The role of anti-vascular endothelial growth factor (anti-VEGF) in the management of proliferative diabetic retinopathy

• Published in: Drugs in Context Vol. 7; pp. 212532 - 10
• Main Authors: Zhao, Yue, Singh, Rishi P
• Format: Journal Article
• Language: English
• Published: England BioExcel Publishing Ltd 13.08.2018
• Subjects: aflibercept; angiogenesis inhibitors; antibodies; bevacizumab; diabetic retinopathy; humanized antibodies; intravitreal injection; monoclonal; ranibizumab; Review; vascular endothelial growth factor A; aflibercept; bevacizumab; antibodies; monoclonal; intravitreal injection; angiogenesis inhibitors; diabetic retinopathy; vascular endothelial growth factor A; humanized antibodies; ranibizumab
• ISSN: 1745-1981; 1740-4398; 1740-4398
• DOI: 10.7573/dic.212532

Diabetes is a major cause of visual impairment among working-age adults in the United States. The proliferative form of diabetic retinopathy is associated with severe vision loss (acuity <5/200). The standard treatment in proliferative diabetic retinopathy (PDR) is panretinal photocoagulation (PRP), which is effective but has established side effects such as peripheral visual-field constraints.

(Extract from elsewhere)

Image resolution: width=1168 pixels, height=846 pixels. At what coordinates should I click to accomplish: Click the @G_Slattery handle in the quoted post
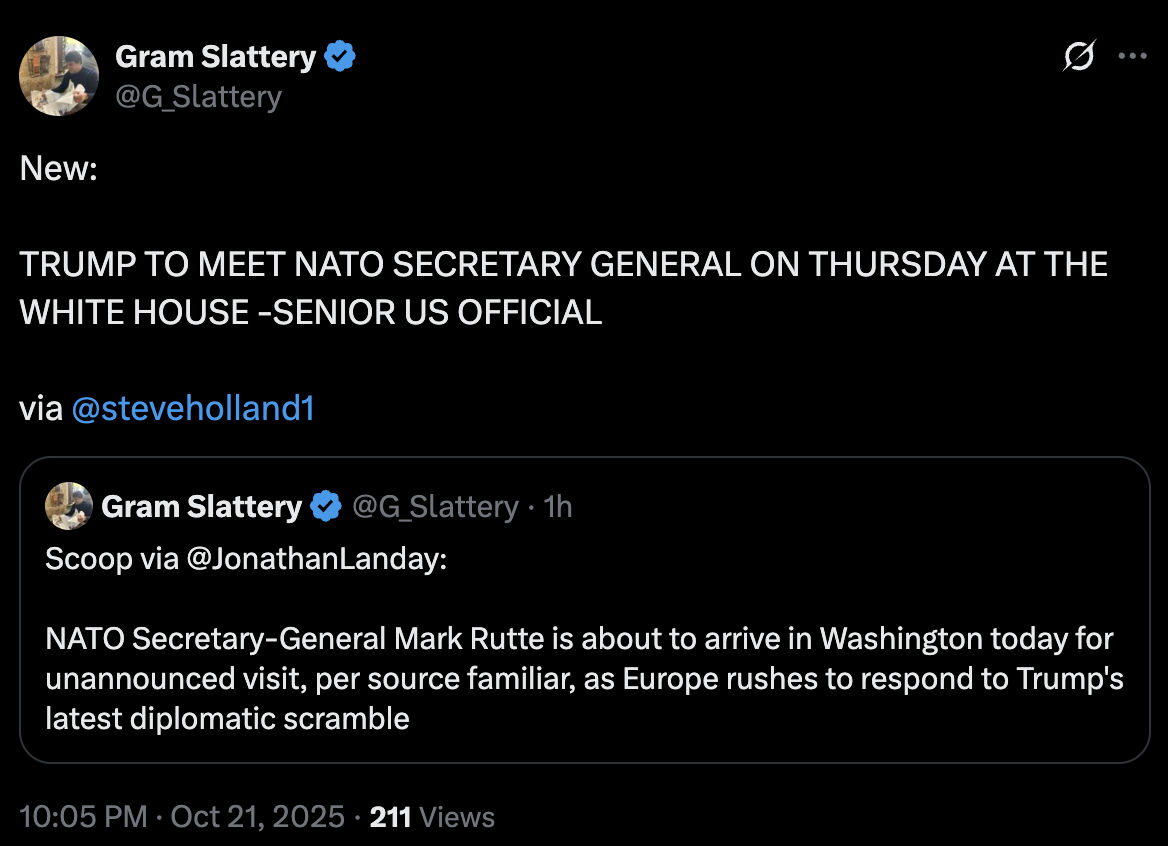tap(435, 507)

Vascular endothelial growth factor (VEGF) is thought to drive the process of vascular proliferation. Drugs targeting VEGF (anti-VEGF) have been studied extensively in diabetic macular edema (DME), and results have shown that diabetic retinopathy regresses with anti-VEGF treatment. Recent studies show that anti-VEGF is not inferior to PRP for PDR while treatment is maintained, though recurrence rate when anti-VEGF treatment is stopped is unclear. In vitreous hemorrhage where PRP cannot be performed, use of anti-VEGF medications can treat underlying PDR and delay or reduce need for vitrectomy. Limitations of anti-VEGF treatment, however, require careful patient selection and monitoring. This review discusses recent clinical trials and guidelines for anti-VEGF use in PDR.